--- DIRECTIVE ---
Copy out each of the records below word for word, with nothing left out or changed.

(Word and element pointing entries)

======

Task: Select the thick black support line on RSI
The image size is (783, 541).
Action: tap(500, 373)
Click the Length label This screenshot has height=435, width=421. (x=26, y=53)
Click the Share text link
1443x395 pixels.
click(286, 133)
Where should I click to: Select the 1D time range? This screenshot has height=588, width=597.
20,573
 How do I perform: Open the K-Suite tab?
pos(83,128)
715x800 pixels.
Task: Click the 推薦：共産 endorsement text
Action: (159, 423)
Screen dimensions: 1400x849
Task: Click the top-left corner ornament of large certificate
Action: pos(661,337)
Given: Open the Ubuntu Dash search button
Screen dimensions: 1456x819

======

--- EXERCISE OUTPUT ---
Task: Select the thick black support line on RSI
The image size is (783, 541).
Action: tap(500, 373)
Click the Length label This screenshot has height=435, width=421. (x=26, y=53)
Click the Share text link
1443x395 pixels.
click(286, 133)
Where should I click to: Select the 1D time range? This screenshot has height=588, width=597.
20,573
 How do I perform: Open the K-Suite tab?
pos(83,128)
715x800 pixels.
Task: Click the 推薦：共産 endorsement text
Action: (159, 423)
Screen dimensions: 1400x849
Task: Click the top-left corner ornament of large certificate
Action: pos(661,337)
Given: Open the Ubuntu Dash search button
Screen dimensions: 1456x819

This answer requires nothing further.